# What do your cats do on rainy days?



## MeowMiaow (Feb 20, 2011)

Today it has been raining heavily since I woke up. Ivan went outside for a bit, but rushed back inside soon after, soaked (when the cats are wet from the rain I call them Soggy Moggies  ). 
They both get very bored on rainy days. They don't like going outside, so they get under your feet, push open doors, try and sleep were they're not supposed to and follow you around. At the moment they're both sleeping away the boredom, their favourite rainy-day pastime.
What do your cats do on wet days?


----------



## catloverami (Jul 5, 2010)

Normally my two are pretty active, but on rainy days they definitely sleep more. Both my are indoor only cats, but I do notice that the sun has a definite effect on their mood and activity level.


----------



## Meezer_lover (Apr 19, 2011)

It rained all day yesterday, and Yoshi slept on the couch for quite a bit....which is not like him.
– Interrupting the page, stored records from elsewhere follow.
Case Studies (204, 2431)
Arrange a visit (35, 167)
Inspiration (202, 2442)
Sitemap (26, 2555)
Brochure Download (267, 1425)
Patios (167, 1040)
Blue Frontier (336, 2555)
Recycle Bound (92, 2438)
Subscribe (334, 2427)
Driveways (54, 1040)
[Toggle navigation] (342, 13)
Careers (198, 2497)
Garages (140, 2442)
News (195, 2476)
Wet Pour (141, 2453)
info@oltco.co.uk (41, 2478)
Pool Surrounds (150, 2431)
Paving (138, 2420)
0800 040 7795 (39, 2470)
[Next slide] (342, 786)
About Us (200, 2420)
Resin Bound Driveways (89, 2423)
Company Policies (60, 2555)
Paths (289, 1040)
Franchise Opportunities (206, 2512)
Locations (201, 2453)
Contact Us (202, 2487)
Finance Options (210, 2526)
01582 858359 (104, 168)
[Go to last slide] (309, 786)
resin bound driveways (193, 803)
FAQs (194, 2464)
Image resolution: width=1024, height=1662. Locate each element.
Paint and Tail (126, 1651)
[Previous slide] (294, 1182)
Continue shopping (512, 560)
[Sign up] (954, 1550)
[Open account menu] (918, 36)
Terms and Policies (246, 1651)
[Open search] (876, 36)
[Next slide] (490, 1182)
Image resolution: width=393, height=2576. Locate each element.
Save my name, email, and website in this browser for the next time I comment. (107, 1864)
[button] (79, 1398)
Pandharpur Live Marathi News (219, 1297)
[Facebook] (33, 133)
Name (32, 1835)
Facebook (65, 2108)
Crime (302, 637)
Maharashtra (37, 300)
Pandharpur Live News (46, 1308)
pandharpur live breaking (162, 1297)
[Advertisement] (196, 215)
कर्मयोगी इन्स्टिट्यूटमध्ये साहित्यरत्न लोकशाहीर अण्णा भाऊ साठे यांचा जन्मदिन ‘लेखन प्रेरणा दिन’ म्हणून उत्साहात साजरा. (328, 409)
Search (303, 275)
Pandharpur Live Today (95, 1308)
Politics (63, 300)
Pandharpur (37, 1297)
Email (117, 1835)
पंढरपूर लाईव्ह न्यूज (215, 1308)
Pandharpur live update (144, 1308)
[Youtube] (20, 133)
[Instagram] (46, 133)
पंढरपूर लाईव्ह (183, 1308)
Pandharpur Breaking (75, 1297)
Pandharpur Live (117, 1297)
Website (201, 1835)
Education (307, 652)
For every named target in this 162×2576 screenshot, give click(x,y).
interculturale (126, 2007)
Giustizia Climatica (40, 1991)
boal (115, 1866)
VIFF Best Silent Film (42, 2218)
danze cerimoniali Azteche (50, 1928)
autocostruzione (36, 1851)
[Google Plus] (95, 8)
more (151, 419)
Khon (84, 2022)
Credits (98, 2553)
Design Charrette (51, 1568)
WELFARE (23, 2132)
So he definitely becomes a bit lazier on rainy days.


----------



## kittywitty (Jun 19, 2010)

My cats slept yesterday during the rain...but then again, they always sleep the day away when I am home. Plus they are strictly indoors so I don't know how different they would be if they also went outside.


----------



## Goldtanker (Jan 9, 2011)

Always puzzles me why Midnight, the wild cat, who lives under the porch and in the garage, leaves the comfort of shelter and heads out into the rain. :?:


----------



## Sinatra-Butters (Aug 9, 2010)

Same thing they do when it is sunny, lol.


----------



## Maggie the Cat (Mar 13, 2011)

She lays around like a lazy bump on a log. 

Oh, wait, she does that _every _day. LOL!


----------